Gutgläubiger Erwerb von Kfz in Deutschland und Belgien

Guido Imfeld Rechtsanwalt

Auffallend ist die Anzahl neuer Mandate, die uns infolge der Beschlagnahme eines Pkw wegen Diebstahls oder Unterschlagung erreichen. Vermehrt werden wir mit Angelegenheiten befasst, wo raffinierte Betrüger in Deutschland, Belgien, Frankreich und den Niederlanden Fahrzeuge veräußern und dabei mit gefälschten Papieren, Scheinidentitäten etc. vorgehen.

Daher ist wichtig zu wissen, wie man sich als potentieller Käufer eines Gebrauchtwagens vor unliebsamen Überraschungen schützen kann.

Beteiligt in dieser Konstellation sind in aller Regel der potentielle Käufer des Fahrzeugs und der Veräußerer, der entweder als unmittelbarer Verkäufer auftritt oder in Vertretung. Betroffen ist in aller Regel der ursprünglich Berechtigte, d.h. der ursprüngliche Eigentümer des Fahrzeugs.

Die entscheidende Frage, die sich für den potentiellen Erwerber stellt, ist, ob er in dem Fall, dass ein Nichtberechtigter, d.h. ein Nichteigentümer oder nicht von dem Eigentümer beauftragter Dritter das Fahrzeug veräußert, als Käufer wirksam das Eigentum erwerben kann. Dies ist eine Frage des sogenannten Sachenrechts. Für die Frage des anwendbaren Rechts ist insoweit das Recht des Landes maßgeblich, in dem die Übergabe stattgefunden hat.

Varianten hierzu sind beliebig vorstellbar. Beispiel aus unserer Praxis: Veräußerung eines Porsche 997 durch einen belgischen Verkäufer an einen deutschen Käufer mit Übergabe in den Niederlanden; Veräußerung eines in Deutschland gestohlenen Ferrari zunächst nach Belgien, dort Weiterveräußerung an einen Belgier, sodann Weiterveräußerung an einen Österreicher mit Übergabe in Österreich, oder der klassische Fall: Deutscher Veräußerer und deutscher Erwerber und Übergabe in Deutschland.
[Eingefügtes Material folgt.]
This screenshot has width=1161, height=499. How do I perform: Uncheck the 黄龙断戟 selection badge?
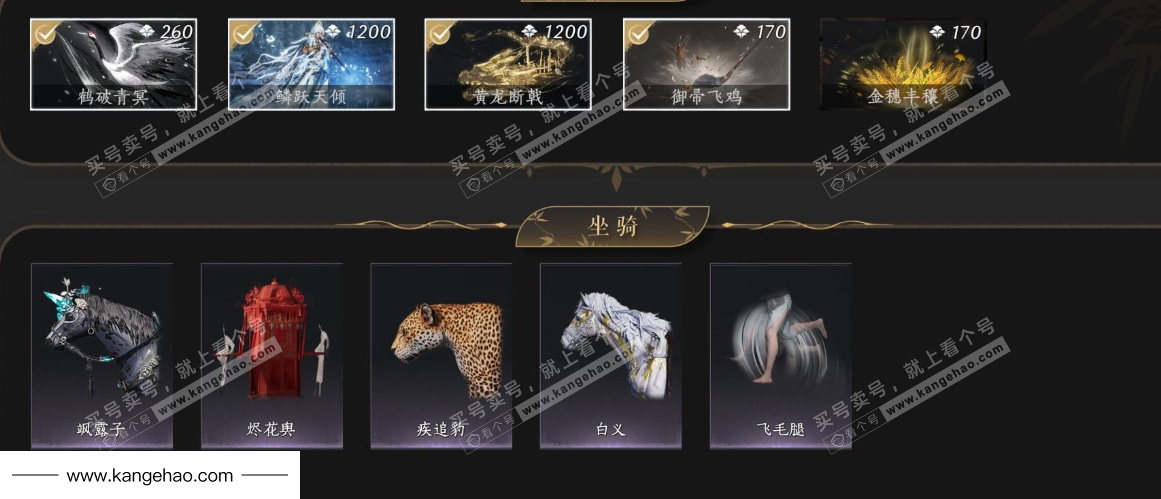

In solchen Fällen, vor allem bei mehrfacher Veräußerung, ist akribisch zu prüfen, ob der ursprünglich Berechtigte an irgendeiner Stelle, z.B. in Belgien oder den Niederlanden, bereits das Eigentum verloren haben könnte. Auf Seiten des Erwerbers ist zu prüfen, ob er selbst - gutgläubig - Eigentum erwerben konnte.

Gutgläubiger Erwerb des Eigentums:

Soweit das deutsche Sachenrecht betroffen ist, gilt, dass an abhanden gekommenen Sachen (gestohlen oder verloren) gemäß § 935 BGB grundsätzlich kein Eigentum erworben werden kann. Hier gibt es keinen Gutglaubensschutz zu Gunsten des Erwerbers.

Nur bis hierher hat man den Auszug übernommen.